29 This clarification is still required even if single state money market funds are exempt from the rule. If those funds are not exempted from the rule, the need for this clarification will be even greater.

30 For instance, an Ohio tax-free fund may wish to purchase securities of an issuer located in Puerto Rico.

31 Letter from Mary Joan Hoene, Deputy Director, Division of Investment Management, Securities and Exchange Commission, to Matthew P. Fink, Senior Vice President and General Counsel, Investment Company Institute (Nov. 3, 1987).

32 While we do not have data on the number of shareholders subject to the AMT, we note that the number of taxpayers subject to the tax is minimal. For example, only 0.29% and 0.32% of all individual tax returns reported AMT liability in 1993 and 1994, respectively. See Internal Revenue Service Statistics of Income Bulletin, Winter 1996-97.

33 Letter from Paul Schott Stevens, General Counsel, Investment Company Institute, to Jonathan G. Katz, Secretary, Securities and Exchange Commission (July 28, 1995) (File No. S7-10-95).

34 A fund that currently has a stated duration policy, as opposed to a stated maturity policy, should be permitted to calculate duration in any manner it deems appropriate until a standardized methodology is developed. Such a fund should be required to maintain records of the methodology it uses and make the records available to Commission examiners during an inspection of the fund.

35 As noted above, however, we strongly urge the Commission not to delay adoption of the proposed amendments to Form N-1A or of the profile pending resolution of all of the outstanding issues under this proposal.

36 Specifically, the transition period should be at least eighteen months from the effective date of the proposal in the case of existing funds. See Letter from Paul Schott Stevens to Jonathan G. Katz (regarding proposed amendments to Form N-1A), supra note 5.

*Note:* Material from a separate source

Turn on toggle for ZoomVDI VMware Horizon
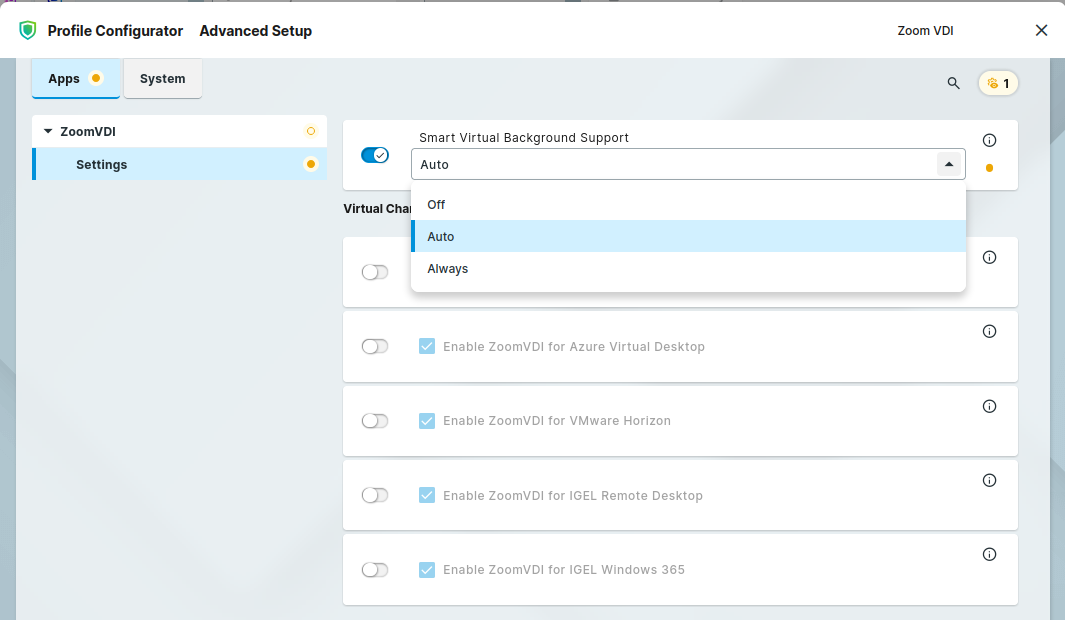Screen dimensions: 1065x620 pos(375,421)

37 The Institute requests that existing UITs whose assets are fully invested prior to the adoption of the rule be "grandfathered." Because of the fixed nature of UIT portfolios, such UITs would not be able to adjust their portfolios to comply with the rule, and requiring that they change their names would impose undue administrative costs and burdens with no corresponding investor benefits (particularly given that many existing UITs are no longer even being offered in the secondary market).